## TASK TO CARRY OUT
Your answer must consist of every line from the data below that includes the word "back".

Segment Start: INPUT DATA

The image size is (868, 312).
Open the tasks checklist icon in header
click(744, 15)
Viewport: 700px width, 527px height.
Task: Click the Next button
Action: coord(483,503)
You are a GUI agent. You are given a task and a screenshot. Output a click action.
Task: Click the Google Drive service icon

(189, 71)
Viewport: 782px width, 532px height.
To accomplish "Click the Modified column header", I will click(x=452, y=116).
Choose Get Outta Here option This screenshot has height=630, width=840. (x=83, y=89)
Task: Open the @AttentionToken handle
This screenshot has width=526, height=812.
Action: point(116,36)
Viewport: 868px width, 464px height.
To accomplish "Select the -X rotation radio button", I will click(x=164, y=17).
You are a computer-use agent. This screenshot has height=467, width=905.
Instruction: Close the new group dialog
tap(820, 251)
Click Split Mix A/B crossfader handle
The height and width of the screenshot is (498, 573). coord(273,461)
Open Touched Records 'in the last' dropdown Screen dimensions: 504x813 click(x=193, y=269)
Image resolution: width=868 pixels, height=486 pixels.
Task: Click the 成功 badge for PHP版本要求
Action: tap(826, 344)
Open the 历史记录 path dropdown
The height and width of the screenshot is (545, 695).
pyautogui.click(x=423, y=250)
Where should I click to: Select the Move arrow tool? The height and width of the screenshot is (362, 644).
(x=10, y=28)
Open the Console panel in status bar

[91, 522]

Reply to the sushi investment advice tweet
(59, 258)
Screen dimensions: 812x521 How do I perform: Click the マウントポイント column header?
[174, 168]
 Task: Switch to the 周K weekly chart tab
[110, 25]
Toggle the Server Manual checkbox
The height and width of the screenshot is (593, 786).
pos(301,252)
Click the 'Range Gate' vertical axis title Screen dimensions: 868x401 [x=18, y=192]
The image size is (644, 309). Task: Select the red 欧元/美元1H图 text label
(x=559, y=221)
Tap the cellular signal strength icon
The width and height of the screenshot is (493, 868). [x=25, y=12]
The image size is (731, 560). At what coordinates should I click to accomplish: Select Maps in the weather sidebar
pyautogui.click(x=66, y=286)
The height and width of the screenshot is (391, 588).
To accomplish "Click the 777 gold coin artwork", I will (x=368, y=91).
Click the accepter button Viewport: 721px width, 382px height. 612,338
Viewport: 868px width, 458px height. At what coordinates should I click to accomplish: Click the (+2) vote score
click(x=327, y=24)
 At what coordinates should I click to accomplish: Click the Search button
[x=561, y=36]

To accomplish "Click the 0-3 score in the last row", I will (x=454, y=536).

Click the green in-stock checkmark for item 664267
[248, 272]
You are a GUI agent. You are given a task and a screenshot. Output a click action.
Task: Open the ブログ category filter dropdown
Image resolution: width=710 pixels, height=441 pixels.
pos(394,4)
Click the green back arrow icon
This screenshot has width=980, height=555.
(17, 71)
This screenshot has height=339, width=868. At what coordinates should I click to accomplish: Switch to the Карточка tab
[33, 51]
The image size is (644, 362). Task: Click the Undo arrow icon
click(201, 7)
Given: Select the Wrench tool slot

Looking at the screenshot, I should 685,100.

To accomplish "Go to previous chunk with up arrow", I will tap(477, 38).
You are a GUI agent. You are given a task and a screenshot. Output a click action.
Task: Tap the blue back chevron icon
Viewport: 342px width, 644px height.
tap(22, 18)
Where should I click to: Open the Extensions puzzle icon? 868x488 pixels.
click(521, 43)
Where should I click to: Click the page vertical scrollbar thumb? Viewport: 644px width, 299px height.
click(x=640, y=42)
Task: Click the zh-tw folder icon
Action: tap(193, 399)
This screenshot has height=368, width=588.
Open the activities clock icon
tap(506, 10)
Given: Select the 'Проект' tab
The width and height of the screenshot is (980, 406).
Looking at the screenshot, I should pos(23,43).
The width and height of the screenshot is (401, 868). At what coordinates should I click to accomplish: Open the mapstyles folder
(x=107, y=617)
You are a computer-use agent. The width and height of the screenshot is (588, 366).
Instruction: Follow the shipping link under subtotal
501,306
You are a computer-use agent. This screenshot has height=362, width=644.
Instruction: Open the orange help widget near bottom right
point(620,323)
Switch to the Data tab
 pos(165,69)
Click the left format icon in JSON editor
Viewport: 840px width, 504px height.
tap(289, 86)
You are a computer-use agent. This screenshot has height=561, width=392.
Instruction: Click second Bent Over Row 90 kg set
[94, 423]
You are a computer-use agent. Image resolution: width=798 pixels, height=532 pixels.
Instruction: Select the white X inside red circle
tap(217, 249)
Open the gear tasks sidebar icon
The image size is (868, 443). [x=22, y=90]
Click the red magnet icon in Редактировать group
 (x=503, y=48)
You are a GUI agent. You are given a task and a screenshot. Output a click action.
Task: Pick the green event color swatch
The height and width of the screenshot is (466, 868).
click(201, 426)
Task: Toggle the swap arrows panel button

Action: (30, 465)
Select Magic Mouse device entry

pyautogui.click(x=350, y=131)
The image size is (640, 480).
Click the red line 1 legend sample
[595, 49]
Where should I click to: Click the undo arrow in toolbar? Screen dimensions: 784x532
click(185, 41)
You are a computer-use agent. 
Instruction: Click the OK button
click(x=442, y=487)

Segment End: INPUT DATA

## SOLUTION TO THIS TASK
Click the green back arrow icon
Task: Tap the blue back chevron icon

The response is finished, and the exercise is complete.